• Group total revenue up 43% to GBP564.9m (US$702.1m).
  • Gross margin narrows 100 basis points to 54.3%.
  • Profit before tax soars 83% to GBP45.2m. 
Group total revenue jumped 43% in the period to GBP564.9m (US$702.1m) from GBP395.3m a year earlier

Group total revenue jumped 43% in the period to GBP564.9m (US$702.1m) from GBP395.3m a year earlier

Boohoo has hailed a 43% surge in group sales for the first half of the year in a move that means revenue at the online fashion retailer has exceeded GBP1bn in the last 12 months for the first time in its history.

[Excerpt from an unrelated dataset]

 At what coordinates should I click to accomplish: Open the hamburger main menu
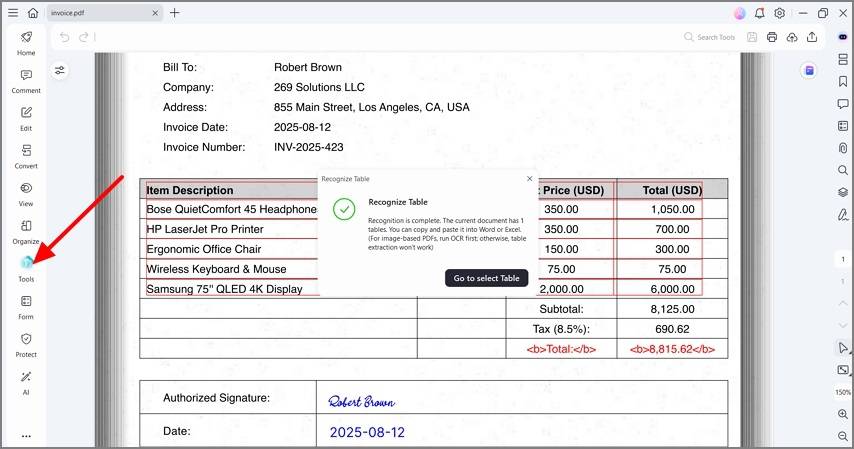(12, 13)
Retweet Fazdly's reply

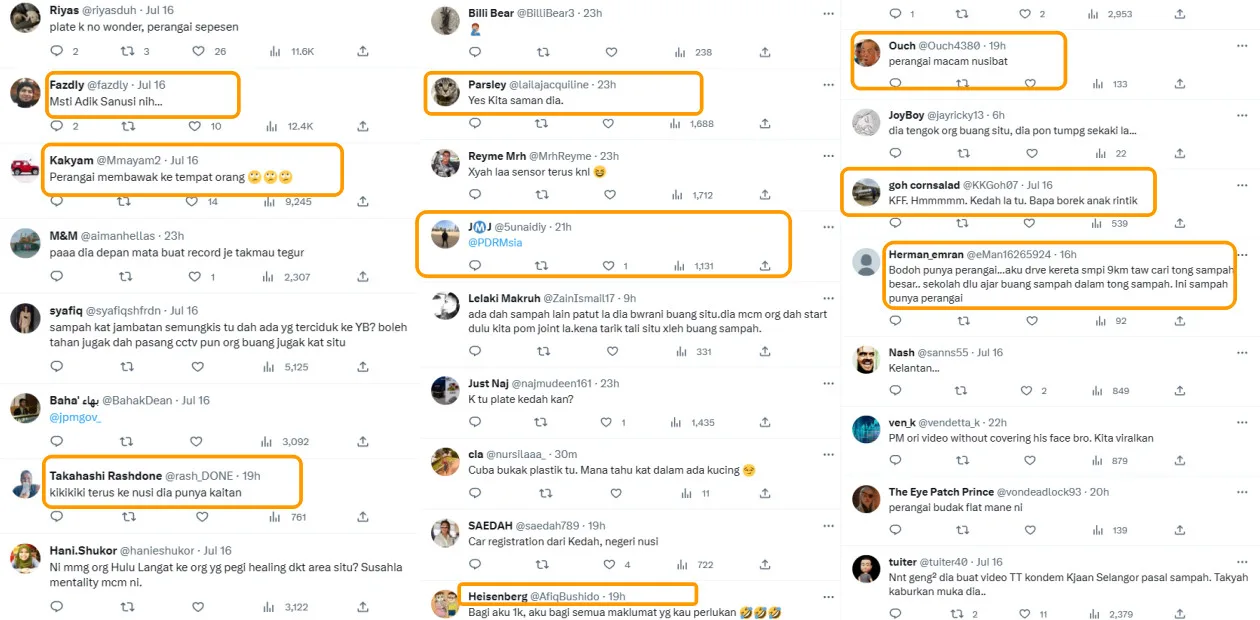[x=128, y=126]
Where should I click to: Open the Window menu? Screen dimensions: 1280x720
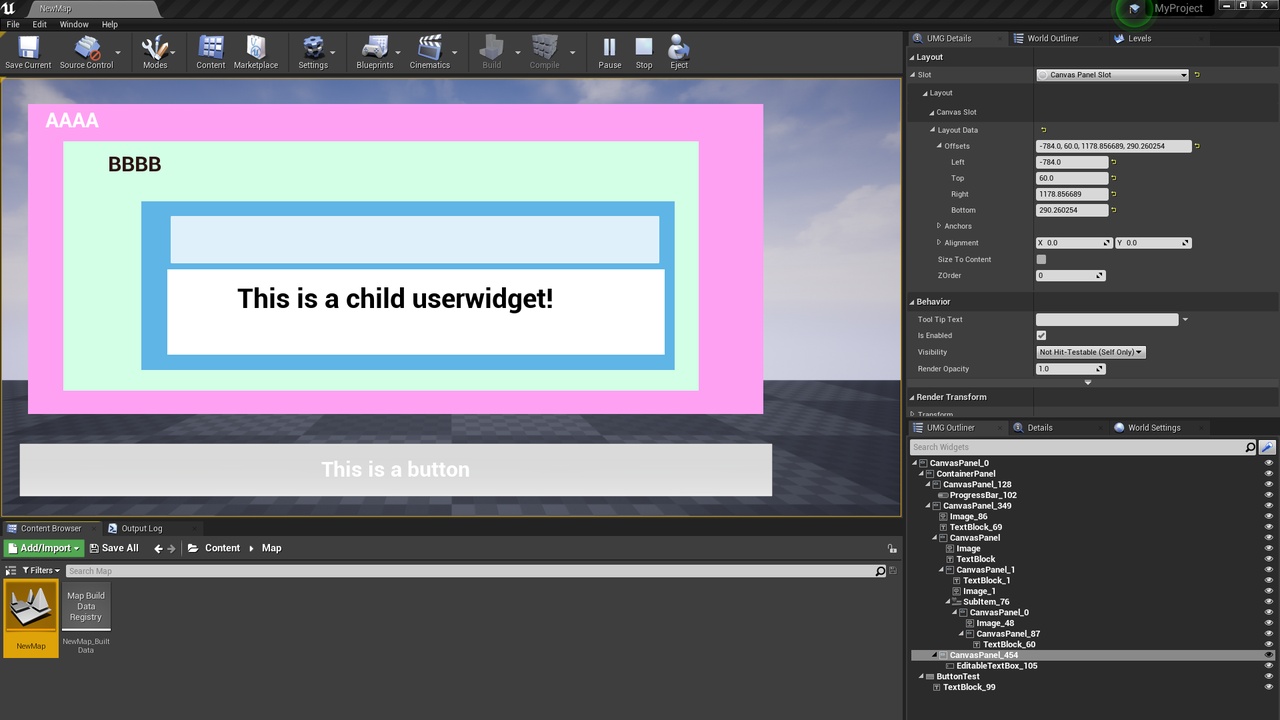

In the six months to the end of August, group total revenue jumped to GBP564.9m (US$702.1m) from GBP395.3m a year earlier. Strong revenue growth was seen across all brands and geographies with UK sales up 35% and international up 55%. International now represents 44% of group revenue.

Sales at the retailer's namesake brand were up 34% to GBP281m with market share gains in all focus markets, while at PrettyLittleThing, revenues reached GBP237.6m, up 41% on the prior year. Meanwhile, sales at Nasty Gal soared 148% to reach GBP43.9m.

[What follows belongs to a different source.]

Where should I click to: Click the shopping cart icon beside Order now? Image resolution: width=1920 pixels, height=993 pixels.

In March, Boohoo acquired the MissPap brand and in August, the Karen Millen and Coast brands, all of which it said are complementary to the group's scalable multi-brand platform.

"These investment propositions have helped us grow from a single brand, into a major multi-brand online retailer, leading the fashion eCommerce market for 16 to 40-year-olds around the world," it added.

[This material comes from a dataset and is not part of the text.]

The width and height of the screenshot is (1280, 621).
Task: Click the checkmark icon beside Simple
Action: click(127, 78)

While sales for MissPap were not stated, Boohoo said revenue from the label is "starting to grow rapidly" since go-live in April, noting Karen Millen and Coast will commence trading online in October.

Gross margin, meanwhile, narrowed 100 basis points to 54.3% from 55.3% in the prior-year period, while profit before tax soared 83% to total GBP45.2m for the six months to 31 August.

CEO John Lyttle notes it has been a "fantastic" first-half of the year for the group.

"For the first time in our history, revenue has exceeded GBP1bn in the last 12 months" - John Lyttle, Boohoo CEO

"We have delivered significant market share gains across all of our key markets, and for the first time in our history, revenue has exceeded GBP1bn in the last 12 months," he adds. "We have delivered strong growth and operating leverage in our more established brands and will continue to invest in both our more established and newly-acquired brands.

"We enter the second half of the year well-placed and confident that our platform, which combines the latest fashion, great prices and excellent customer service, all underpinned by a well-invested infrastructure, will deliver further market share gains."

Looking ahead, Boohoo reiterated its guidance as per its 5 September announcement in which it said group revenue growth for the year to 29 February 2020 is expected to be 33% to 38%. This compares with previous guidance of 25% to 30%.

EBITDA margins for the year are expected to remain at around 10% in-line with earlier forecasts, reflecting anticipated investments into the three brands acquired by the group in the first half. 

"Growth other retailers can only dream of"

Emily Salter, retail analyst at GlobalData, notes Boohoo continues to defy the gloom of the UK retail sector, yet again reporting "impressive" revenue growth as its young shoppers are undeterred from spending on fashion despite economic uncertainty. 

"Celebrity and influencer collaborations are a key part of the group's marketing strategy, and it was one of the many young fast-fashion retailers to sign this year's Love Island stars, with every brand apart from Nasty Gal gaining an ambassador from the show," she says. 

Meanwhile, Salter says the acquisitions of premium womenswear brands Karen Millen and Coast are a "far cry" from the group's previous young fast-fashion acquisitions.

While this provides the group with a means of extending its reach, which is no bad thing due to the competition in the youth value clothing market, Salter says the acquisition risks devaluing Coast and Karen Millen as they rely on "high-quality product and sophisticated designs", in contrast to Boohoo's dependence on repeated discounts and huge product ranges.

"Boohoo must protect their positioning as premium brands, which will require investment in product quality and fit, but this is integral for the acquisition's success. The group only bought the online businesses of the two brands, which will relaunch on the group's platform on 1 October, and the loss of physical stores will be detrimental to sales due to their focus on occasionwear. The Boohoo Group's dexterity at marketing, especially on social media, should be used to inject renewed life into Karen Millen and Coast and acquire new customers – something the group is good at and is what the two brands need.''

Greg Lawless, analyst at Shore Capital, meanwhile, adds Boohoo has "real momentum and continues to win market share globally."

"The recent acquisitions in Karen Millen and Coast broadens the product range into older demographics group and increases the potential addressable market that the group can serve," he says. "Boohoo is our top pick amongst the clothing retailers and we highlight the international prospects of the business (now 44% of group revenues), growth across all brands, strength of the balance sheet and the opportunity to scale the recent acquisitions through the group's multi-brand platform."